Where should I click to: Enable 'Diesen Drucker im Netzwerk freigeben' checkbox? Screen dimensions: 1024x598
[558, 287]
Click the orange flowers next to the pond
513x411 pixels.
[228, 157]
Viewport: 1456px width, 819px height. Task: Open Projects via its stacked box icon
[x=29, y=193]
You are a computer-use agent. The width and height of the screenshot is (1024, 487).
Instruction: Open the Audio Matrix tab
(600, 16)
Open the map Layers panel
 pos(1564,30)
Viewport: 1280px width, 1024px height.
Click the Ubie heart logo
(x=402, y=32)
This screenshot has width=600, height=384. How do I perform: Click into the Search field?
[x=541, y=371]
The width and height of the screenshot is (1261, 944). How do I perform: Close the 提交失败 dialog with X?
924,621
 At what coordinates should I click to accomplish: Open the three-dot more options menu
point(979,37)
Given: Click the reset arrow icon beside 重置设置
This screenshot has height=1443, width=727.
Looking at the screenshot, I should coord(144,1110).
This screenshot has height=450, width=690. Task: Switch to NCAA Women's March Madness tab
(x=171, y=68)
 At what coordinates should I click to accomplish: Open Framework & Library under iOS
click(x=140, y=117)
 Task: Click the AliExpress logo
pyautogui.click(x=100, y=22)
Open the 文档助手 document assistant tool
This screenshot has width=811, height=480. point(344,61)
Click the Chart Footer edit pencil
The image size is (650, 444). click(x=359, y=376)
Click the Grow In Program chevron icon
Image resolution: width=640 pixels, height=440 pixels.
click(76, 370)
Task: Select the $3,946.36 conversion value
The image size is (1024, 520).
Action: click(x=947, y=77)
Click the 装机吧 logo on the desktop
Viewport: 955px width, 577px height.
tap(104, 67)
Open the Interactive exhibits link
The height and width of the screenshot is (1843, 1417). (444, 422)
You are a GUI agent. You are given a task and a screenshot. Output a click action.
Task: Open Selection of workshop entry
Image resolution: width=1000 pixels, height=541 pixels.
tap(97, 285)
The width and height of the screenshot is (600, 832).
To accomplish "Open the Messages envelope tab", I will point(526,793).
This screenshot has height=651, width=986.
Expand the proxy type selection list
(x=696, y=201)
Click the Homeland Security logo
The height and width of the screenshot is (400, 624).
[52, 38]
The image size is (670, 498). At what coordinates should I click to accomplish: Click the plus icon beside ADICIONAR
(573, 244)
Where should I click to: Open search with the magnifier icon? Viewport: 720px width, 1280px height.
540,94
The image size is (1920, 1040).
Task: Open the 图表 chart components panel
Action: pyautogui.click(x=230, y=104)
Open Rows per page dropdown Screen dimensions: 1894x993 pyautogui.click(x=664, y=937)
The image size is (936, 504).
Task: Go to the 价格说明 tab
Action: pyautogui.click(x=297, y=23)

========================================

**TASK DESCRIPTION:**
Could you print all of the entries again exactly as they stand?

**YOUR SOLUTION:**
Where should I click to: Enable 'Diesen Drucker im Netzwerk freigeben' checkbox? Screen dimensions: 1024x598
[558, 287]
Click the orange flowers next to the pond
513x411 pixels.
[228, 157]
Viewport: 1456px width, 819px height. Task: Open Projects via its stacked box icon
[x=29, y=193]
You are a computer-use agent. The width and height of the screenshot is (1024, 487).
Instruction: Open the Audio Matrix tab
(600, 16)
Open the map Layers panel
 pos(1564,30)
Viewport: 1280px width, 1024px height.
Click the Ubie heart logo
(x=402, y=32)
This screenshot has width=600, height=384. How do I perform: Click into the Search field?
[x=541, y=371]
The width and height of the screenshot is (1261, 944). How do I perform: Close the 提交失败 dialog with X?
924,621
 At what coordinates should I click to accomplish: Open the three-dot more options menu
point(979,37)
Given: Click the reset arrow icon beside 重置设置
This screenshot has height=1443, width=727.
Looking at the screenshot, I should coord(144,1110).
This screenshot has height=450, width=690. Task: Switch to NCAA Women's March Madness tab
(x=171, y=68)
 At what coordinates should I click to accomplish: Open Framework & Library under iOS
click(x=140, y=117)
 Task: Click the AliExpress logo
pyautogui.click(x=100, y=22)
Open the 文档助手 document assistant tool
This screenshot has width=811, height=480. point(344,61)
Click the Chart Footer edit pencil
The image size is (650, 444). click(x=359, y=376)
Click the Grow In Program chevron icon
Image resolution: width=640 pixels, height=440 pixels.
click(76, 370)
Task: Select the $3,946.36 conversion value
The image size is (1024, 520).
Action: click(x=947, y=77)
Click the 装机吧 logo on the desktop
Viewport: 955px width, 577px height.
tap(104, 67)
Open the Interactive exhibits link
The height and width of the screenshot is (1843, 1417). (444, 422)
You are a GUI agent. You are given a task and a screenshot. Output a click action.
Task: Open Selection of workshop entry
Image resolution: width=1000 pixels, height=541 pixels.
tap(97, 285)
The width and height of the screenshot is (600, 832).
To accomplish "Open the Messages envelope tab", I will point(526,793).
This screenshot has height=651, width=986.
Expand the proxy type selection list
(x=696, y=201)
Click the Homeland Security logo
The height and width of the screenshot is (400, 624).
[52, 38]
The image size is (670, 498). At what coordinates should I click to accomplish: Click the plus icon beside ADICIONAR
(573, 244)
Where should I click to: Open search with the magnifier icon? Viewport: 720px width, 1280px height.
540,94
The image size is (1920, 1040).
Task: Open the 图表 chart components panel
Action: pyautogui.click(x=230, y=104)
Open Rows per page dropdown Screen dimensions: 1894x993 pyautogui.click(x=664, y=937)
The image size is (936, 504).
Task: Go to the 价格说明 tab
Action: pyautogui.click(x=297, y=23)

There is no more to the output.